In his college days Beattie was based in the Faculty of Art and Design on the ring road, overlooking the Molineux stadium.

"I couldn't afford to go to the games but from the third floor I could watch half the matches – that's because you could only see half the pitch.

"I remember there being more pubs in Wolverhampton than any town I'd ever been to. We used to go to The Feathers by the ground. I was in there just before Christmas with Alastair Campbell, who's a big Burnley fan, when we stuffed them two-nil. That was fun."

Beattie has spoken of his gratitude to John Lowe, his lecturer at Wolverhampton, where he studied graphic design and photography and where his uncle, Ken Sambrooks, was a photographic technician.

"I realised I didn't want to do graphic design and John told me about this thing called advertising and how I could be a copywriter.
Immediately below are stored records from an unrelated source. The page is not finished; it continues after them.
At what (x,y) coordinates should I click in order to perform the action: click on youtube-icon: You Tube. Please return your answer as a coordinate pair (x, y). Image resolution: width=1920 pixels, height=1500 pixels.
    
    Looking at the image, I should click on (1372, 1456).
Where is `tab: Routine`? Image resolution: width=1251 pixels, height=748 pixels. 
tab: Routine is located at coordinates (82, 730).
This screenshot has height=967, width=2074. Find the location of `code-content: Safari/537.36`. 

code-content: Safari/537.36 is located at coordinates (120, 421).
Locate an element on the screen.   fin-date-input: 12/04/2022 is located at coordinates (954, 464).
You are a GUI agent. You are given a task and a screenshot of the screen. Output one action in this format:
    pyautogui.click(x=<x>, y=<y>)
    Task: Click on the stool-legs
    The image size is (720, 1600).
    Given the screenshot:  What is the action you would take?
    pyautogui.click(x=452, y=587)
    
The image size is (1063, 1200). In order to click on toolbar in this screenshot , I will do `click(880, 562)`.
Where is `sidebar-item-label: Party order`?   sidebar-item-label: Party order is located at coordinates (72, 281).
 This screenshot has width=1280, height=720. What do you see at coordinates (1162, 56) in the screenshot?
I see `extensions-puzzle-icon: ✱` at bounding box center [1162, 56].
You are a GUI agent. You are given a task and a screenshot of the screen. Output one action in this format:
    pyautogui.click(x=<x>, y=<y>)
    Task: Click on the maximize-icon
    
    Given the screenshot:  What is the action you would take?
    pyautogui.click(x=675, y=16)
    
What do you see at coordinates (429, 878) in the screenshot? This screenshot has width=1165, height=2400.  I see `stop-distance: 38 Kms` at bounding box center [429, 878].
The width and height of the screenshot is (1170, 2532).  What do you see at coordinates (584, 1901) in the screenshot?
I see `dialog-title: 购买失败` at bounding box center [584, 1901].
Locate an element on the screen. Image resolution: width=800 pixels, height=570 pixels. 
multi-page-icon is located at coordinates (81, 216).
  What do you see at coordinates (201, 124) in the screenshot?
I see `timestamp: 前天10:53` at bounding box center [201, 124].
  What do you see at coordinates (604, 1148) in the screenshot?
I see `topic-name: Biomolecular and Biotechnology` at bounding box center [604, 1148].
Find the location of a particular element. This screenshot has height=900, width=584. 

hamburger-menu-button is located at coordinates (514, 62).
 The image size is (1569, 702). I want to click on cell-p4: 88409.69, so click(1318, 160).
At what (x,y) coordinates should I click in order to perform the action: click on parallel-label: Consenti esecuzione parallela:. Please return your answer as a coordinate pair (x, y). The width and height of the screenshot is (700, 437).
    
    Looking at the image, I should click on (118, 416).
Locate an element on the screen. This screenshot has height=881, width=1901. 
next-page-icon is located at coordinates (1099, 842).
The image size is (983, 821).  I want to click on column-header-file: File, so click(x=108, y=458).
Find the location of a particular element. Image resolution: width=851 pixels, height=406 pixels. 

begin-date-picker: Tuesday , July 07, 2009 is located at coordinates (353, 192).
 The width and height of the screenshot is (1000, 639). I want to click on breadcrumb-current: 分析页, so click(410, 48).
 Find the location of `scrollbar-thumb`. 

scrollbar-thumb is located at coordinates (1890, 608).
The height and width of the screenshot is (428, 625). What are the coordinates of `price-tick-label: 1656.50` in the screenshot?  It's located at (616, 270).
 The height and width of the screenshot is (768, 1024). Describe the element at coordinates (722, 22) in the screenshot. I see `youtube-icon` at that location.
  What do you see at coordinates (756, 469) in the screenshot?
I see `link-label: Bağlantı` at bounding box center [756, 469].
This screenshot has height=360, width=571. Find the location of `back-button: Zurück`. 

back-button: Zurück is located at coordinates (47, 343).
He got me a recommendation for a creative scholarship at an agency in London. "John's a legend, he's retired now but he's become a good friend."

Despite a sprinkling of silver hairs, the ringleted 50-year-old is showing no signs of taking his foot off the professional pedal.

His latest project involves a feature-length sci-fi film, called Moon, directed by David Bowie's son Duncan Jones, formerly Zowie Bowie, who worked for him at BMB.

Beattie is executive producer and a major financer of the film, which has been nominated for two awards at this month's BAFTAs.

He has a few more movie projects in the pipeline, including one with Harry Hill, as he sees advertising morphing into a different animal with the growth of new media.

"The big struggle for advertising is identifying our audience. People aren't watching television anymore - the only mass consumption now is The X Factor and that's not enough. We're having to look at product placement and other ways of doing things."

He has views about most subjects. Of the Cadbury takeover, he says the company was too meek about its world-famous brands. "They should have run a marketing campaign extolling the values of Flake, Cream, Egg and Dairy Milk – the least they could have achieved was to price themselves out of the market.

"But at the end of the day Cadbury was already sold – 40 per cent was already owned by the Americans."

And of the demise of the West Midland car industry? "I feel sorry for Rover but the people who were complaining the most were driving around in their Toyotas and Peugeots. Rover's end was as much the fault of the people for not buying the product."

Talking of cars, he doesn't have one – because he has never learned to drive, despite coming from a family of car mechanics.

"My plan is to go into space before I learn to drive," he says."And anyway, I've got a bus pass."